SUPPLIED PASSAGE START

Abstract

The PhoQ/PhoP signaling system responds to low magnesium and the presence of certain cationic antimicrobial peptides, and regulates genes important for growth under these conditions, as well as additional genes important for virulence in many gram-negative pathogens. PhoQ is a sensor kinase that phosphorylates and activates the transcription factor PhoP. In a screen for proteins involved in feedback inhibition in the PhoQ/PhoP system in Escherichia coli, we previously identified mgrB, a gene we demonstrated codes for a conserved 47 amino acid inner-membrane protein. MgrB binds and inhibits PhoQ, likely by an interaction between the periplasmic tail of MgrB and the sensor domain of PhoQ. MgrB also interacts with itself. Finally, MgrB possesses three cysteines: one that is highly conserved (C16) and two that are absolutely conserved (C28 and C39). A recent transposon mutagenesis screen identified the periplasmic disulfide oxido-reductase dsbA as another regulator of the PhoQ/PhoP system. Deletion of dsbA results in up-regulation of multiple PhoP-regulated genes. Transcription in a ΔmgrB ΔdsbA strain is not significantly different from either deletion alone. These results and epistasis experiments suggest that DsbA acts genetically upstream of MgrB. CuSO4 is known to complement the defect in disulfide-bond formation in a dsbA deletion strain. That CuSO4 also rescues the derepression of PhoQ in a ΔdsbA strain, but not in a ΔmgrB strain, suggests that MgrB (or a protein upstream) requires a disulfide bond. Additionally, treatment of wild-type (WT) cells with the reducing agent DTT causes a dose-dependent increase in PhoP-regulated gene transcription. Furthermore, MgrB-C28A, MgrB-C39A, MgrB-C28A-C39A, and MgrB-C16A-C28A-C39A (MgrB-3C->A) are incapable of repressing PhoQ at basal expression levels. Together these results suggest that C28 and C39 are involved in disulfide bonds. Finally, Ni2+-column-purified HIS-MgrB, but not HIS-MgrB-3C->A, forms higher-order disulfide-bond-containing complexes detected by Western Blot. Together, our results indicate that disulfide-bonding is crucial for MgrB to inhibit the activity of PhoQ. The possibility, therefore, remains that PhoQ activity could be modulated by the redox-environment of the cell.

SUPPLIED PASSAGE END

**PROBLEMS TO WORK ON**
1. According to the MgrB abstract, why do the CuSO4 results suggest that MgrB, or a protein upstream of it, requires a disulfide bond? Answer in one to three sentences.
2. Which MgrB cysteine mutants does the MgrB abstract say cannot repress PhoQ at basal expression levels? List all of them.
The rows come from a separate source, not from the MgrB abstract.

DATA UNDER STUDY START

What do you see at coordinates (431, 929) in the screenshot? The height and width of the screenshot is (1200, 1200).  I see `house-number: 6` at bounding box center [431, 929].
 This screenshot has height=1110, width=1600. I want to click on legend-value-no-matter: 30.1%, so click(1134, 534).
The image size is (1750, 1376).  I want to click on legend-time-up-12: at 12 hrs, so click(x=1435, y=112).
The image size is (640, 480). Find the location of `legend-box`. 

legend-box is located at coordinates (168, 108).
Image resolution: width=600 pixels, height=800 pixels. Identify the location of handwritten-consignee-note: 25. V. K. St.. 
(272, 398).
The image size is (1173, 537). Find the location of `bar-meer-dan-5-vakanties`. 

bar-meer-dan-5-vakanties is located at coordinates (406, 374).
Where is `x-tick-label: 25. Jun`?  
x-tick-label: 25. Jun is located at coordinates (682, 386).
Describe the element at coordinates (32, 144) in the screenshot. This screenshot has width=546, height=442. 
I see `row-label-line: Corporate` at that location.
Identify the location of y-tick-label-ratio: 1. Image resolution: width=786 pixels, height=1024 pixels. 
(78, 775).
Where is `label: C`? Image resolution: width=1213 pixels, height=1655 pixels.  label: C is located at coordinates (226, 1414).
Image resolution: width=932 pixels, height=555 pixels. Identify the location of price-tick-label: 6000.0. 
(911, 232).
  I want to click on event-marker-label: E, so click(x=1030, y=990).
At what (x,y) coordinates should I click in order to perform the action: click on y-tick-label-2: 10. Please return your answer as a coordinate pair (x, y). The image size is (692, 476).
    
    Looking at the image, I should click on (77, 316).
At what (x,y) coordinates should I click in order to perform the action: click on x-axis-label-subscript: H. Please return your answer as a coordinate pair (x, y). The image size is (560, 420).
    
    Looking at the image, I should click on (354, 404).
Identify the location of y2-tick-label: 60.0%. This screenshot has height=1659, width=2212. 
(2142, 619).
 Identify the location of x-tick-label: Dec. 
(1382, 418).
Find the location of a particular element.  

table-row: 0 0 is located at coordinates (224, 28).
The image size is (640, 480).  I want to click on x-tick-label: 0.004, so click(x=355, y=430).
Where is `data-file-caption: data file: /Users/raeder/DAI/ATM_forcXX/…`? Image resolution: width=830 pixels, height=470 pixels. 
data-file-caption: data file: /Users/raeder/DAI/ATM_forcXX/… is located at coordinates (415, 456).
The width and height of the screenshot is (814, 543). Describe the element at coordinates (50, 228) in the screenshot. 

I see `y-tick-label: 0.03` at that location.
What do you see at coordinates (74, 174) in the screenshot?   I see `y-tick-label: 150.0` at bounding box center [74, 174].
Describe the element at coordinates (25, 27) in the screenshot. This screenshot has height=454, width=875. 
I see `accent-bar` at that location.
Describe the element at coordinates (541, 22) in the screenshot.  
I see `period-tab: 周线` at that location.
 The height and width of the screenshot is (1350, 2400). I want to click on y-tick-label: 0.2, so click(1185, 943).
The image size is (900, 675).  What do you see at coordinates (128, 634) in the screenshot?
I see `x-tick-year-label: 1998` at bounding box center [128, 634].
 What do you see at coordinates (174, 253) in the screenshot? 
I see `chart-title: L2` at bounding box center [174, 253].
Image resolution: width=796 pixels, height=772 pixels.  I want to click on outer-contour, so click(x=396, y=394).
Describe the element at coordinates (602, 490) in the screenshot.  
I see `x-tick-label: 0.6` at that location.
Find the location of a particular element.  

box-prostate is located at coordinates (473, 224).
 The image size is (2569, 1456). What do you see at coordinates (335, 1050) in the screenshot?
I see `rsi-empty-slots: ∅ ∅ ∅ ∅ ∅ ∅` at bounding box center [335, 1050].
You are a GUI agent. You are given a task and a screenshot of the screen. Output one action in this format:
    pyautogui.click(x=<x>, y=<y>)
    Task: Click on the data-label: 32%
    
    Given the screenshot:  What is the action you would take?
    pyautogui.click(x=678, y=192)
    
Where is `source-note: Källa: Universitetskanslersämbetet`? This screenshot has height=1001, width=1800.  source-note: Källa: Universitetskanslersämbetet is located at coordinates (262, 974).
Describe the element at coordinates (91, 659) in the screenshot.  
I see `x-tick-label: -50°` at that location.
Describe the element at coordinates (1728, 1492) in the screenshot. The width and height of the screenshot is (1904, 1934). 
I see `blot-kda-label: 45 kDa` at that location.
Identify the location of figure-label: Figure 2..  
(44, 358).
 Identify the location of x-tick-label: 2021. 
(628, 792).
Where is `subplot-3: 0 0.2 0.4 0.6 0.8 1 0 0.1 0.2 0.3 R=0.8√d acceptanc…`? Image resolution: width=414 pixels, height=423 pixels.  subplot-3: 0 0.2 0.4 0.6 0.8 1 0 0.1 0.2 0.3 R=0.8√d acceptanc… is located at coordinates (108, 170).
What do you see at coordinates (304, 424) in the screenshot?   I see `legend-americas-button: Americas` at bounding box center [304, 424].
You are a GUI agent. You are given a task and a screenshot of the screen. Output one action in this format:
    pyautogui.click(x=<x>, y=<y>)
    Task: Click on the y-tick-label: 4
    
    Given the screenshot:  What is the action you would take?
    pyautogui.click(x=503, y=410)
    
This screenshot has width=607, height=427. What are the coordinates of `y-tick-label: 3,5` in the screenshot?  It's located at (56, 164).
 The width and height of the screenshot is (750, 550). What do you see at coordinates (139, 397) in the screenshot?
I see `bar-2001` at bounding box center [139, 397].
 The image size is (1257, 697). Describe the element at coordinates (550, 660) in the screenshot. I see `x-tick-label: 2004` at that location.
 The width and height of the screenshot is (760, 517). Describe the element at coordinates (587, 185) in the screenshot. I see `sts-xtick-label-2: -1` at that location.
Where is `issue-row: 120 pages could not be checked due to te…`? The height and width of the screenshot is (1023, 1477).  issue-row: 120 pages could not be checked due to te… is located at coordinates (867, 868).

DATA UNDER STUDY END

**RESPONSES**
1. CuSO4 is known to make up for the defect in disulfide-bond formation in a dsbA deletion strain. It rescues the derepression of PhoQ in a ΔdsbA strain but not in a ΔmgrB strain. This suggests that MgrB, or a protein upstream of it, needs a disulfide bond.

2.
- MgrB-C28A
- MgrB-C39A
- MgrB-C28A-C39A
- MgrB-C16A-C28A-C39A (MgrB-3C->A)